Predicting Arousal

As an exploratory project further work was undertaken with the initially collected data set which focused on a potential approach to predict arousal levels based on a specified geographical location. Having created a database of the users movements with their EDA arousal levels this data was analyzed and the gradient of each peak and trough for their arousal was computed. Having this metric for each of the recorded paths it was then possible to gather the geographic location where the highest gradient was observed.

Taking the longitude and latitude of these EDA events it was then possible to geo enrich the original data by gathering external sources of information which are related to this location. In this basic example the nearest business to EDA events location was identified through the use of the Yelp business directory. Having identified the nearest possible business it is naively assumed that this may have some effect on the overall environment and thus the users EDA response. With this assumption it is then possible to extract user reviews for this business and use this textual description as a further metric for understanding what within the environment may be causing the users EDA response.

Once this review data has been collected it is then possible to undertake basic data mining techniques such as frequency analysis in order to understand the connections between the users reviews and thus also what could potentially could be part of the stimuli that led to the EDA response.

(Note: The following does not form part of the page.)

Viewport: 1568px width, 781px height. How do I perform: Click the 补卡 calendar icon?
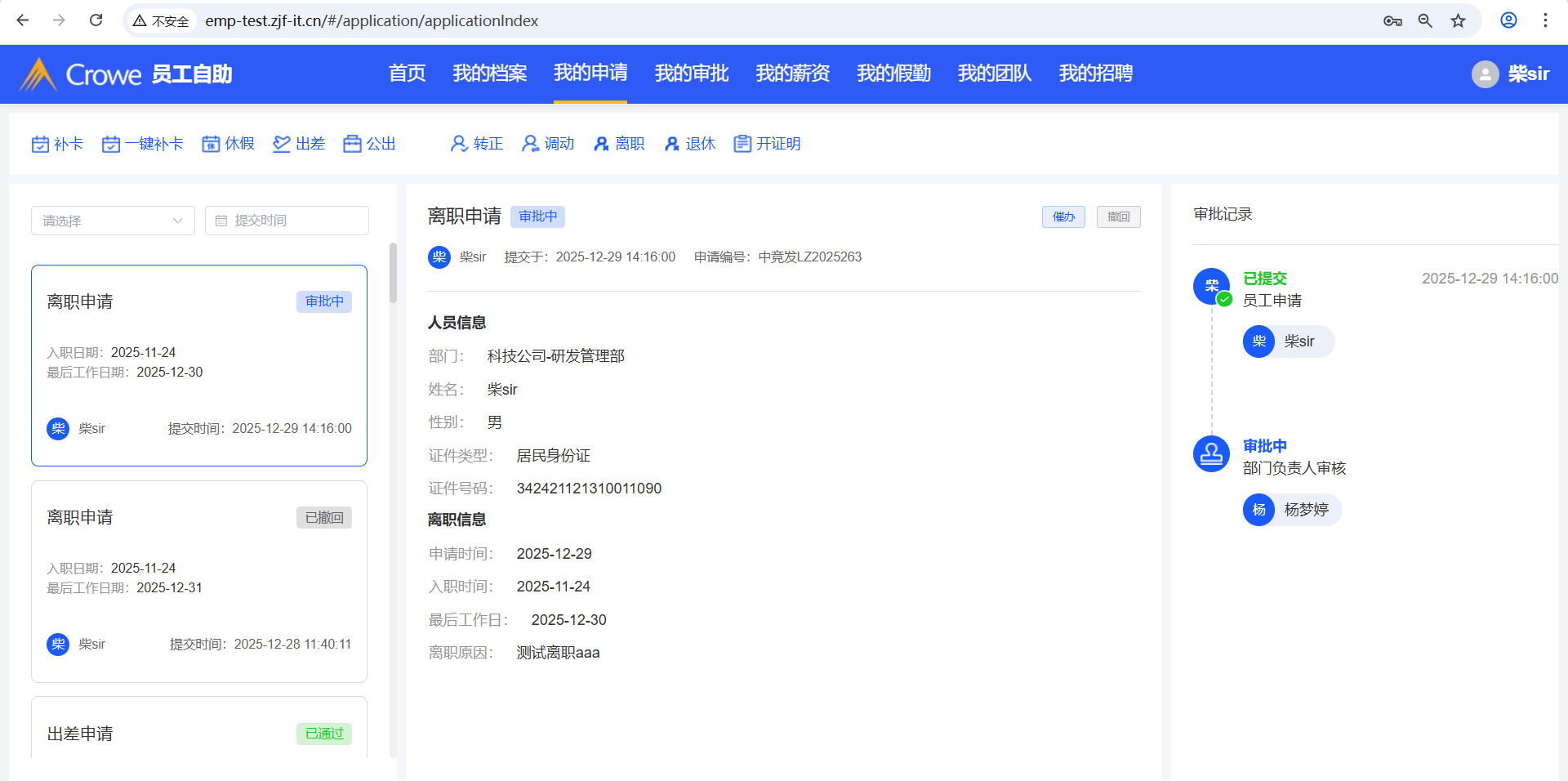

Through this approach the highest gradient change for 8 of the paths were collected and the associated geographical location extracted. These were then used against the Yelp business directory to gather user reviews associated with this location as illustrated below. This produced a text corpus of over 10 thousand words which were then pre processed to remove common irrelevant words before being used as input for frequency analysis.

Text Mining

Through this process the following tag clouds were produced which illustrates potential words which may be associated with the arousal event.

Tag Cloud - Highest Value

Tag Cloud - Highest Gradient

Having this text based source it is then potentially possible to use techniques such as the naive bayes classifier to apply this against other locations and the reviews associated with them. This would allow for the creation of adaptive maps which could highlight locations where it is expected that higher arousal levels would be produced.

This predictive approach to arousal is one area which could be further explored focusing on more effective methods for both the identification of arousal events and filtering of associated geo enriched data. The current approach demonstrates the possibility of this technique but due to the naive assumptions that it makes cannot be be used to conclude any definitive connections.